Problem description:
Output exactly the span of lines beginning with the one that holds "หน้าหลัก (35, 91)" and ending with the last line of the data below.

Source records:

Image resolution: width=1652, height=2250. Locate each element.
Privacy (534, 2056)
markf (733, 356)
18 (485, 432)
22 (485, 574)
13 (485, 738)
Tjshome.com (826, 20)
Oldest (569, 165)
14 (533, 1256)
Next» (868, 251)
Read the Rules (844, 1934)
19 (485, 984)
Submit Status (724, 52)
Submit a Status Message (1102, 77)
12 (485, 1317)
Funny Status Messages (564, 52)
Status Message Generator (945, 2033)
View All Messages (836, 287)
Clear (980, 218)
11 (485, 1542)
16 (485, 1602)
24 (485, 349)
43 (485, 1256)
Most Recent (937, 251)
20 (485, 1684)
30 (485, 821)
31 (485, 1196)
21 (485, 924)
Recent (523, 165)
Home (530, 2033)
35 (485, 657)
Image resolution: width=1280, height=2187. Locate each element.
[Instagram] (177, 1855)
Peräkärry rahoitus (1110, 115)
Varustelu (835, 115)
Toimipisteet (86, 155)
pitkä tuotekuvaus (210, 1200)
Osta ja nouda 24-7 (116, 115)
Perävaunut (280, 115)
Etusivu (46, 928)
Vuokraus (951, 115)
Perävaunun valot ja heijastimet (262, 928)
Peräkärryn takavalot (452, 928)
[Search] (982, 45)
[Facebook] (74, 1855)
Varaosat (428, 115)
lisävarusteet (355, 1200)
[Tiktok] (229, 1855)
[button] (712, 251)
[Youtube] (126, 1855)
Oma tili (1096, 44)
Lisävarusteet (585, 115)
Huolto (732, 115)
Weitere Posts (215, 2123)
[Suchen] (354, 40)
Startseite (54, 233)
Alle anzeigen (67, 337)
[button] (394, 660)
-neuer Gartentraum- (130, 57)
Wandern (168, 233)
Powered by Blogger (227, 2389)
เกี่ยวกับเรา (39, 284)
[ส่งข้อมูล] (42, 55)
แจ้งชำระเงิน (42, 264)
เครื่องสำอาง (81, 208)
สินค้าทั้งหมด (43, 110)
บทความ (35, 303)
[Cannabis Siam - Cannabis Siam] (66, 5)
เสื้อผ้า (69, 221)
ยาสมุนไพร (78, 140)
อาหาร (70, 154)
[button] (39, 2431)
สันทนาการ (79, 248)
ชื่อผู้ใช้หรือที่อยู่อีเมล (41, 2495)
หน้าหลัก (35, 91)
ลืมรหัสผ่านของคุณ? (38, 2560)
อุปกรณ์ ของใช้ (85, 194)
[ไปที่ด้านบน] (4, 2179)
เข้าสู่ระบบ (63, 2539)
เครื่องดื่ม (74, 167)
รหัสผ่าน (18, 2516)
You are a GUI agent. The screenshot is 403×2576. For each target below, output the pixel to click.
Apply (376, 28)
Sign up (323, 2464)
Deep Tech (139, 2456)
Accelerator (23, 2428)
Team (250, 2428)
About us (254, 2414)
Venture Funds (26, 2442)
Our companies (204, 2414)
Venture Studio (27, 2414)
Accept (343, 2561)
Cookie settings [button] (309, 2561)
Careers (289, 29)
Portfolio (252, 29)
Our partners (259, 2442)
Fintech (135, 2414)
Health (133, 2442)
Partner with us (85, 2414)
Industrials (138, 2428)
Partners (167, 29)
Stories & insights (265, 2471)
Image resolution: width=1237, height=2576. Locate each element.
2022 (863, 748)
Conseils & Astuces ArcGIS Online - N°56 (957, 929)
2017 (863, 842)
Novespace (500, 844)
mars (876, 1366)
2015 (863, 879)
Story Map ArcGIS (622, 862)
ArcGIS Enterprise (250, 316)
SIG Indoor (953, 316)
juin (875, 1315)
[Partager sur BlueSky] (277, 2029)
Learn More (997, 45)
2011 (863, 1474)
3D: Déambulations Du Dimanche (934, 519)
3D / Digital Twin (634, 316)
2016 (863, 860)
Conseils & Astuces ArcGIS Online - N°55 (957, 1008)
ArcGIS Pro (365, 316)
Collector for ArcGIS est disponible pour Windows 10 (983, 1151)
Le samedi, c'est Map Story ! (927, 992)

Solution:
หน้าหลัก (35, 91)
ลืมรหัสผ่านของคุณ? (38, 2560)
อุปกรณ์ ของใช้ (85, 194)
[ไปที่ด้านบน] (4, 2179)
เข้าสู่ระบบ (63, 2539)
เครื่องดื่ม (74, 167)
รหัสผ่าน (18, 2516)
You are a GUI agent. The screenshot is 403×2576. For each target below, output the pixel to click.
Apply (376, 28)
Sign up (323, 2464)
Deep Tech (139, 2456)
Accelerator (23, 2428)
Team (250, 2428)
About us (254, 2414)
Venture Funds (26, 2442)
Our companies (204, 2414)
Venture Studio (27, 2414)
Accept (343, 2561)
Cookie settings [button] (309, 2561)
Careers (289, 29)
Portfolio (252, 29)
Our partners (259, 2442)
Fintech (135, 2414)
Health (133, 2442)
Partner with us (85, 2414)
Industrials (138, 2428)
Partners (167, 29)
Stories & insights (265, 2471)
Image resolution: width=1237, height=2576. Locate each element.
2022 (863, 748)
Conseils & Astuces ArcGIS Online - N°56 (957, 929)
2017 (863, 842)
Novespace (500, 844)
mars (876, 1366)
2015 (863, 879)
Story Map ArcGIS (622, 862)
ArcGIS Enterprise (250, 316)
SIG Indoor (953, 316)
juin (875, 1315)
[Partager sur BlueSky] (277, 2029)
Learn More (997, 45)
2011 (863, 1474)
3D: Déambulations Du Dimanche (934, 519)
3D / Digital Twin (634, 316)
2016 (863, 860)
Conseils & Astuces ArcGIS Online - N°55 (957, 1008)
ArcGIS Pro (365, 316)
Collector for ArcGIS est disponible pour Windows 10 (983, 1151)
Le samedi, c'est Map Story ! (927, 992)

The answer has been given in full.